WHAT YOU HAVE TO DO: Look through the data below for the line with "[Mapei – Lepak za keramiku, Fug masa - 20]" and the line with "Sicis (771, 1361)", then output those two and all lines in between, exactly as written.

[Pixel coordinate grounding data]
=======

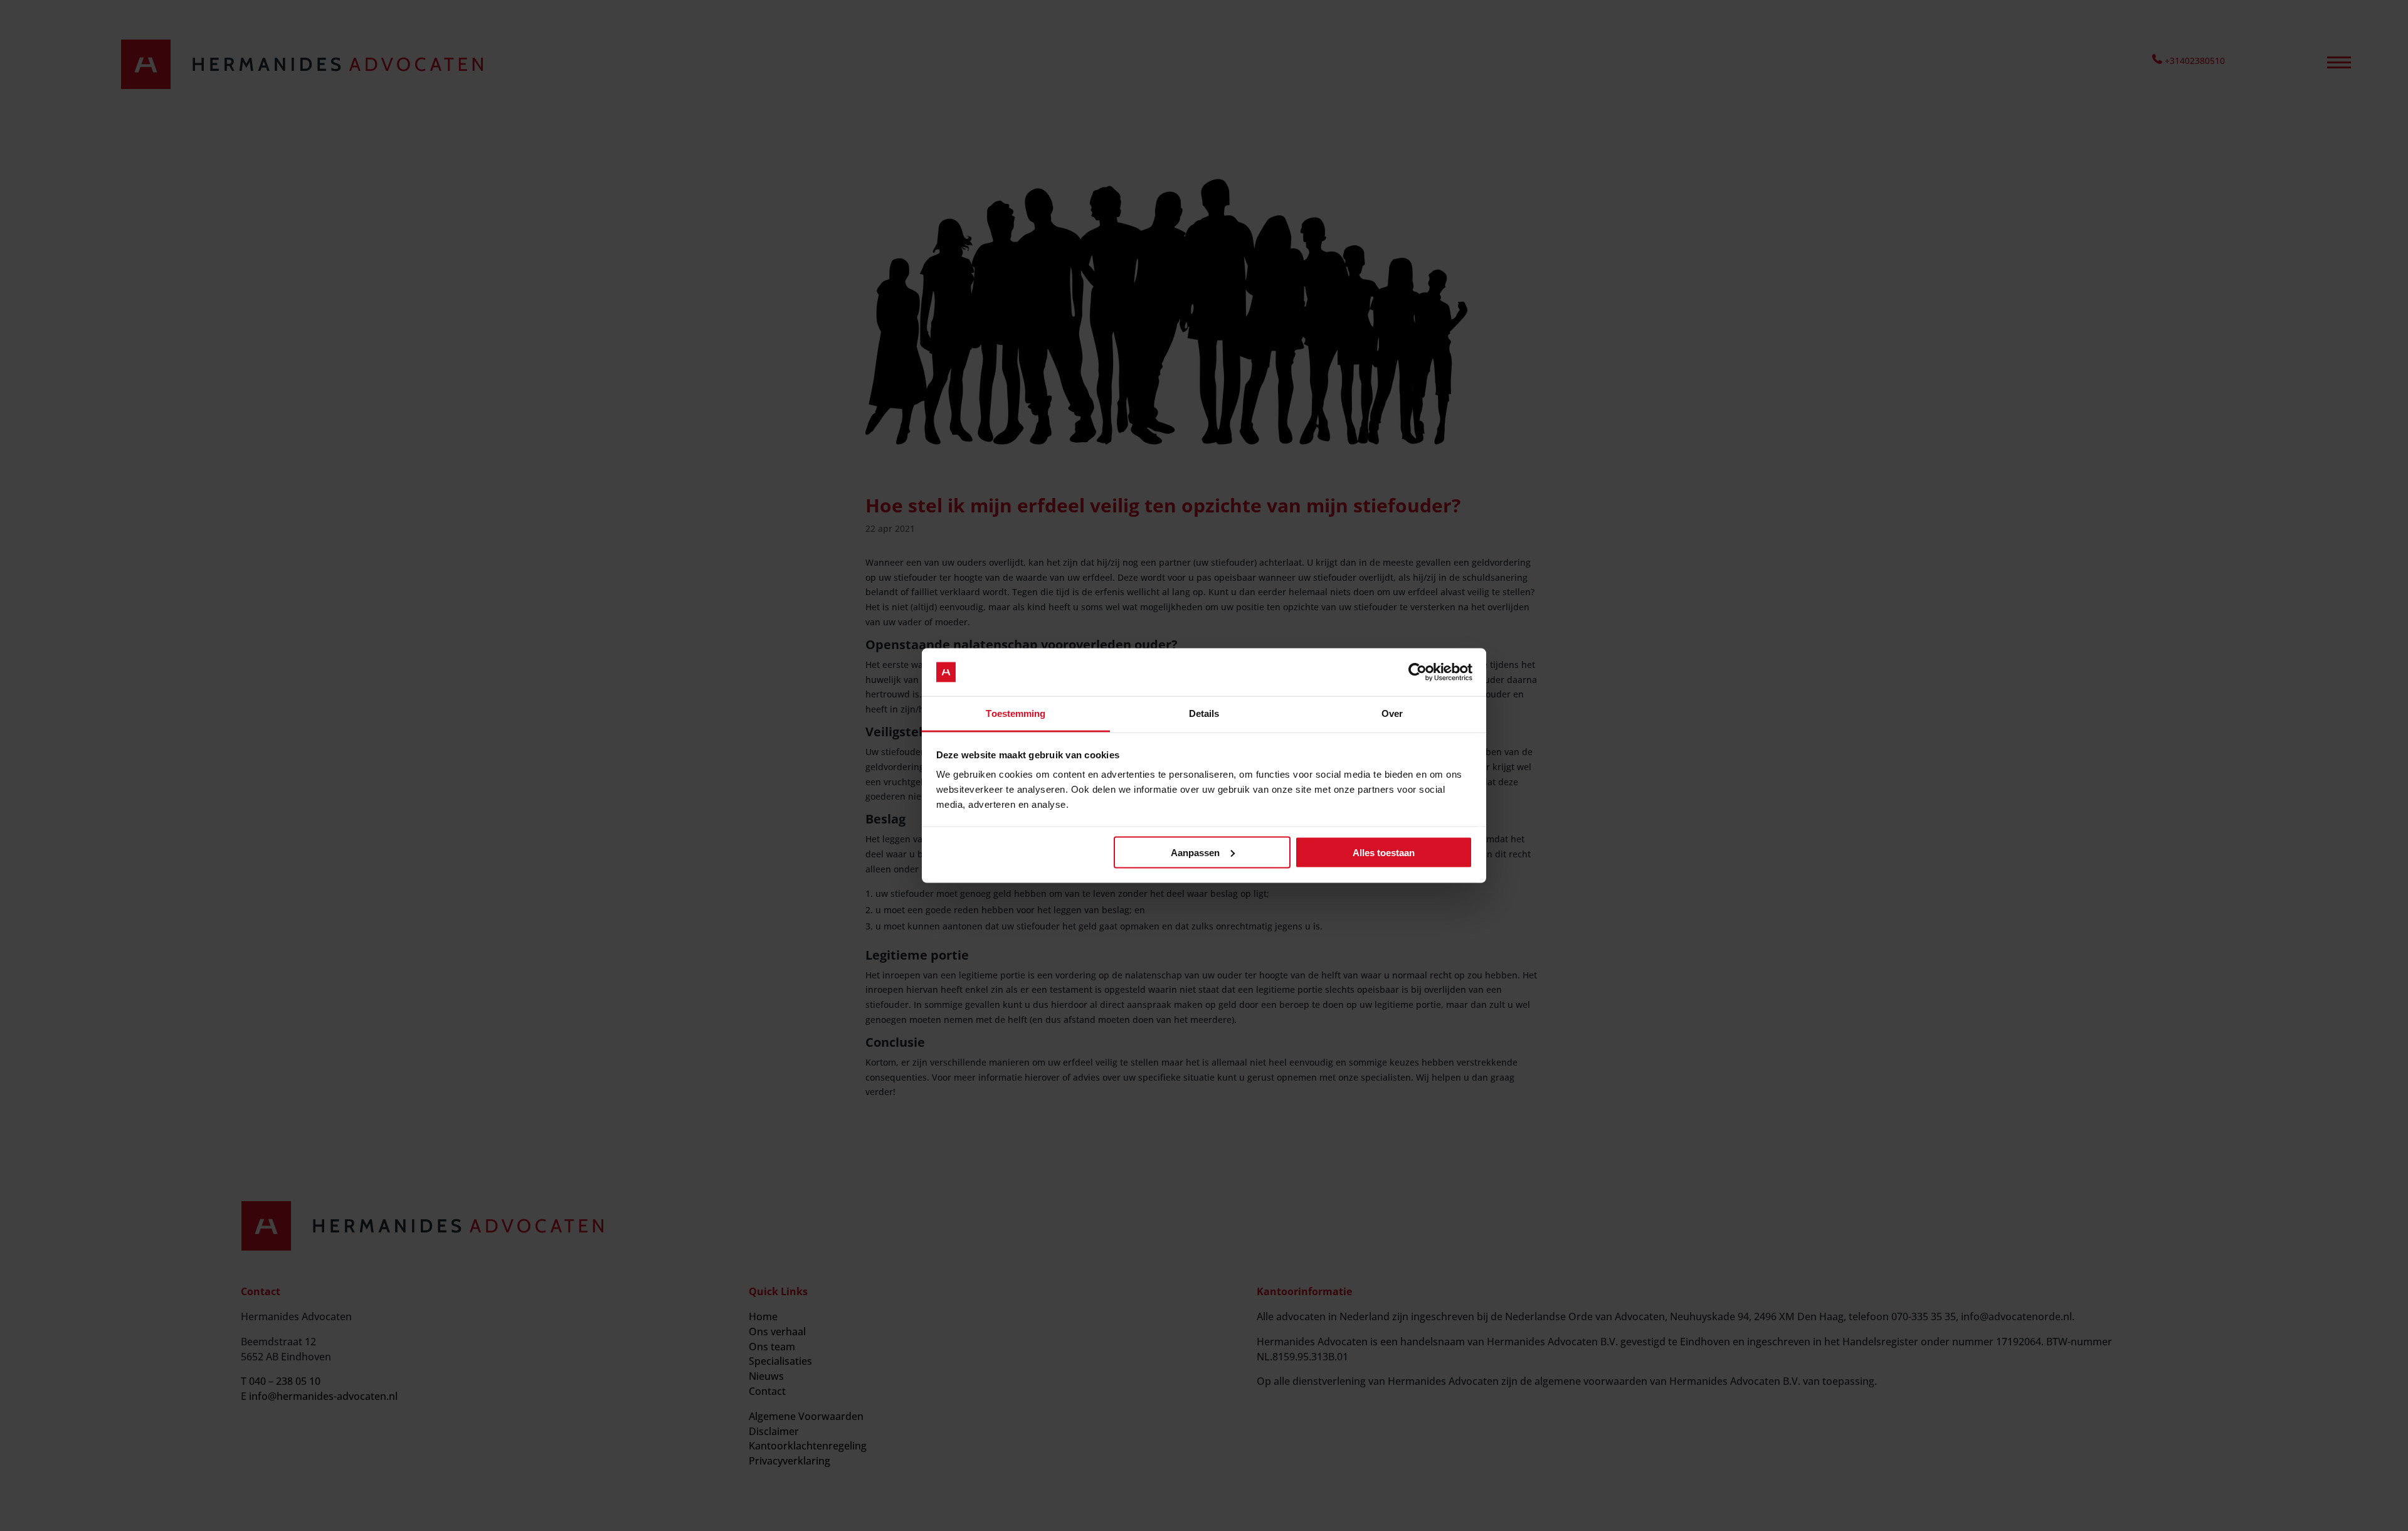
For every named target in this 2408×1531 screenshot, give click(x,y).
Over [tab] (1392, 713)
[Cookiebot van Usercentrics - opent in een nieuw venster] (1417, 672)
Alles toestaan (1384, 852)
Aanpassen (1195, 852)
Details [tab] (1204, 713)
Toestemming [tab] (1015, 713)
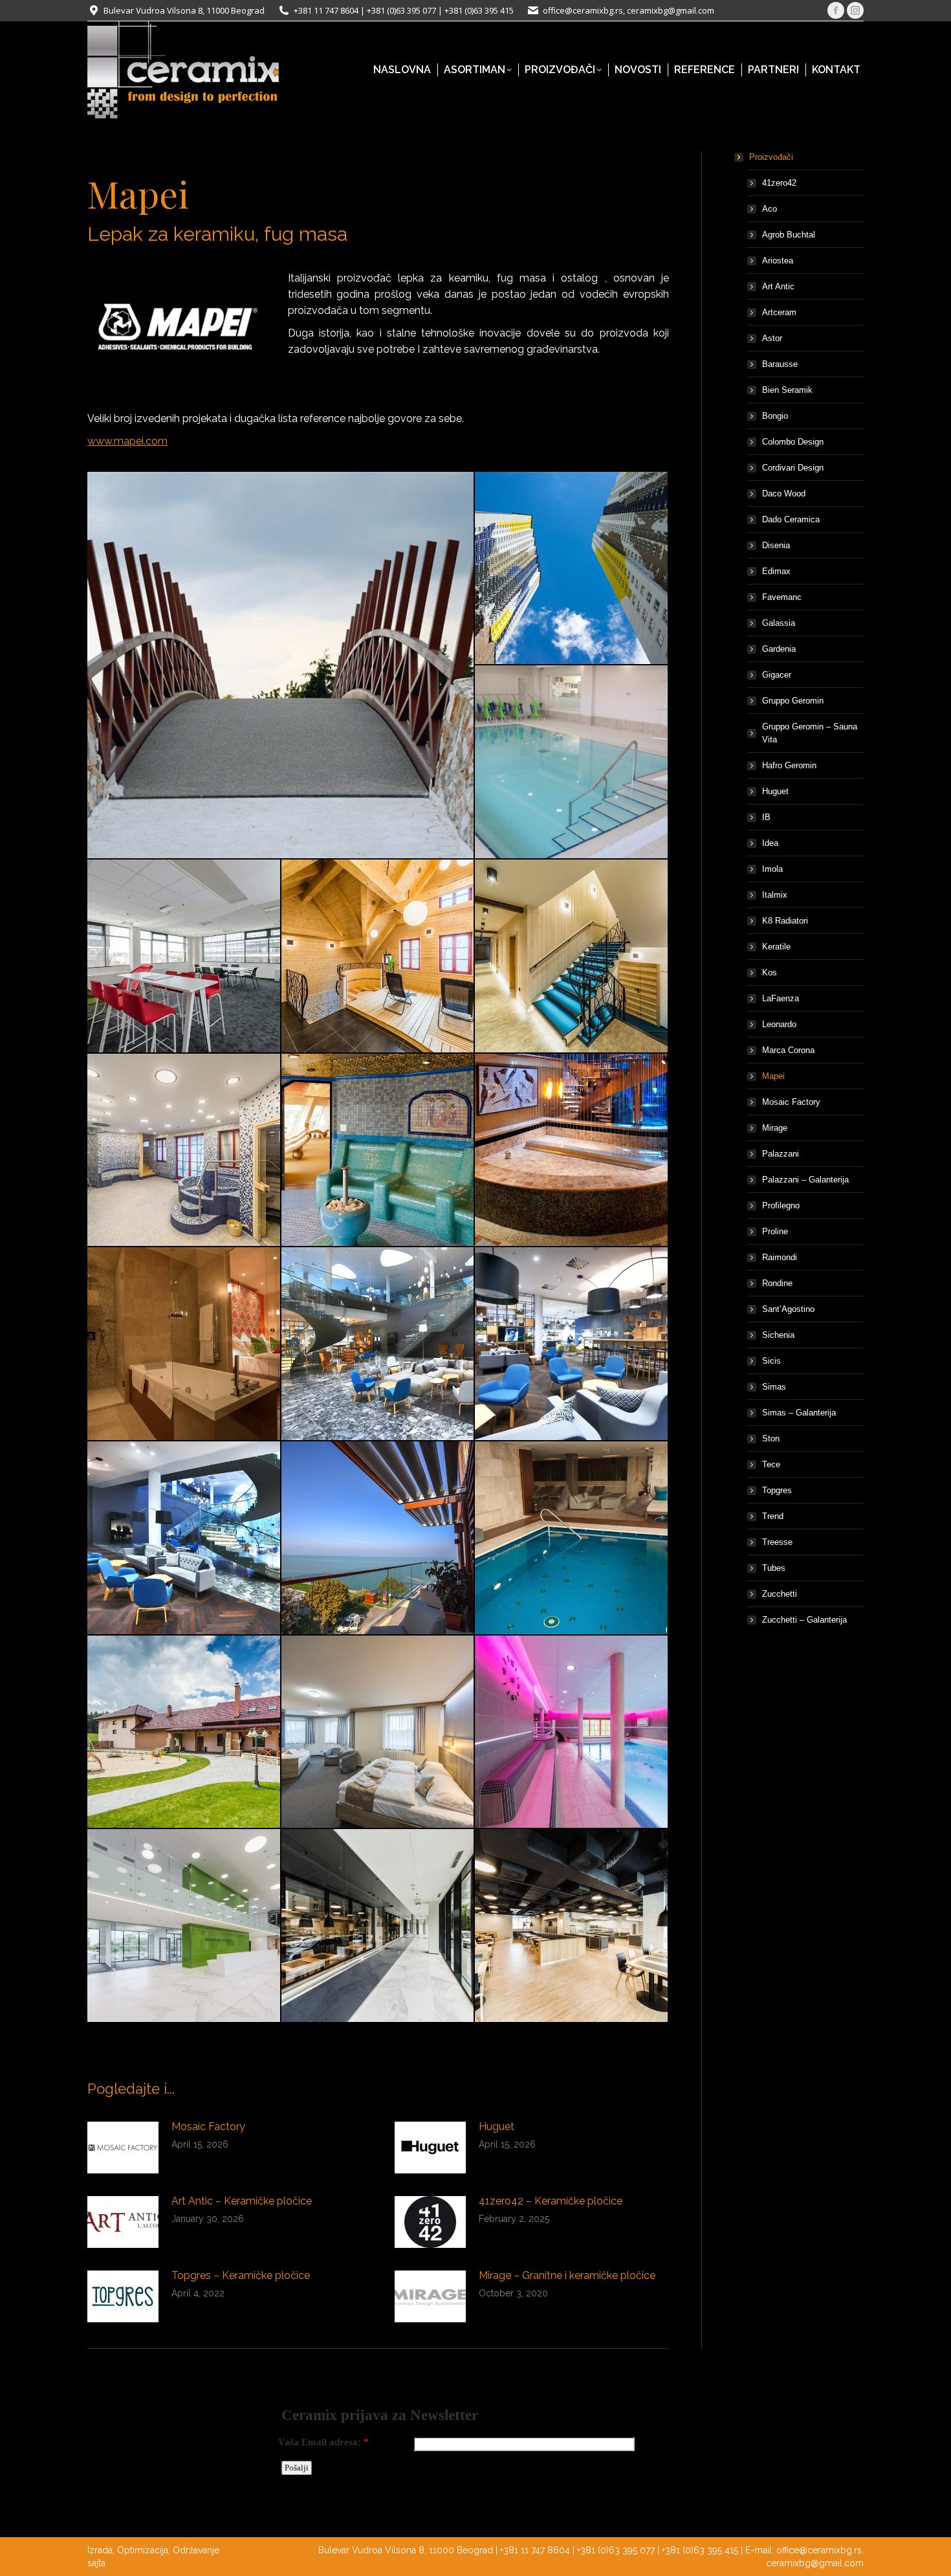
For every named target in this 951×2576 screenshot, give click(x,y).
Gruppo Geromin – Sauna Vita (809, 733)
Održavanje (196, 2550)
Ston (771, 1438)
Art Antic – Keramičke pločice (241, 2201)
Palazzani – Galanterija (805, 1179)
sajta (96, 2563)
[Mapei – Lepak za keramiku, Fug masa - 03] (572, 762)
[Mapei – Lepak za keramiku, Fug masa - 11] (378, 1344)
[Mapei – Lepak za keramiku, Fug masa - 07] (184, 1151)
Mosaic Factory (208, 2126)
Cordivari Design (793, 467)
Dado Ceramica (791, 519)
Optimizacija (142, 2550)
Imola (772, 869)
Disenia (776, 545)
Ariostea (777, 260)
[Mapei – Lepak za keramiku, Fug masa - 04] (184, 957)
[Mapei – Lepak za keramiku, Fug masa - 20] (378, 1926)
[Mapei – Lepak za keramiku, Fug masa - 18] (572, 1733)
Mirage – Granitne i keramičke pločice (567, 2275)
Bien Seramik (787, 390)
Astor (772, 338)
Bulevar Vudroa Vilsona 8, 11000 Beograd (184, 10)
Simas (774, 1387)
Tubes (773, 1568)
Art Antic (778, 286)
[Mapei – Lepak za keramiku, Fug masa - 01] (281, 665)
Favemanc (782, 597)
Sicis (771, 1361)
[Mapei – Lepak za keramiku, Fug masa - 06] (572, 957)
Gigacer (776, 675)
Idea (770, 843)
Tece (771, 1464)
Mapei (773, 1076)
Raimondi (779, 1257)
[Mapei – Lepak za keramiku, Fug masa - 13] (184, 1538)
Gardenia (779, 649)
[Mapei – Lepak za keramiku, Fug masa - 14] (378, 1538)
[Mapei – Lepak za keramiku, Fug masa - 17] (378, 1733)
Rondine (777, 1283)
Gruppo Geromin (793, 700)
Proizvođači (771, 157)
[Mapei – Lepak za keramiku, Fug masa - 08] (378, 1151)
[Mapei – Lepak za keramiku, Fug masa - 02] (572, 569)
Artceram (779, 312)
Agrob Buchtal (788, 234)
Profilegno (781, 1205)
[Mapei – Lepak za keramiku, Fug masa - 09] (572, 1151)
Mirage (774, 1128)
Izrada (100, 2550)
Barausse (780, 364)
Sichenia (778, 1335)
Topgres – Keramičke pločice (240, 2275)
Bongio (775, 416)
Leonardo (779, 1024)
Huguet (496, 2126)
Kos (769, 972)
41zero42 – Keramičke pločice (550, 2201)
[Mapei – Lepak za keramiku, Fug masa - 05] (378, 957)
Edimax (776, 571)
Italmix (774, 895)
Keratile (776, 946)
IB (766, 817)
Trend (772, 1516)
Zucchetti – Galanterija (804, 1620)
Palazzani (780, 1154)
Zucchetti (779, 1594)
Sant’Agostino (788, 1309)
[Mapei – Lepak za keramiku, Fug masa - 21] (572, 1926)
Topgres (777, 1490)
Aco (769, 209)
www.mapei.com (127, 441)
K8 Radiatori (785, 921)
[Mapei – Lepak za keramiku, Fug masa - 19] (184, 1926)
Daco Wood (783, 493)
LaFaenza (780, 998)
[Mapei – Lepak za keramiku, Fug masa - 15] (572, 1538)
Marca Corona (788, 1050)
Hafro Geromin (789, 765)
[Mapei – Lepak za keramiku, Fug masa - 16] (184, 1733)
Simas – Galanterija (799, 1412)
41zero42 (779, 183)
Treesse (777, 1542)
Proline (775, 1231)
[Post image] (122, 2147)
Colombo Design (793, 442)
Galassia (778, 623)
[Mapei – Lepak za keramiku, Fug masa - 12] (572, 1344)
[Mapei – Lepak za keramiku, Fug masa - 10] (184, 1344)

=======

SOLUTION TO THIS TASK:
[Mapei – Lepak za keramiku, Fug masa - 20] (378, 1926)
[Mapei – Lepak za keramiku, Fug masa - 18] (572, 1733)
Mirage – Granitne i keramičke pločice (567, 2275)
Bien Seramik (787, 390)
Astor (772, 338)
Bulevar Vudroa Vilsona 8, 11000 Beograd (184, 10)
Simas (774, 1387)
Tubes (773, 1568)
Art Antic (778, 286)
[Mapei – Lepak za keramiku, Fug masa - 01] (281, 665)
Favemanc (782, 597)
Sicis (771, 1361)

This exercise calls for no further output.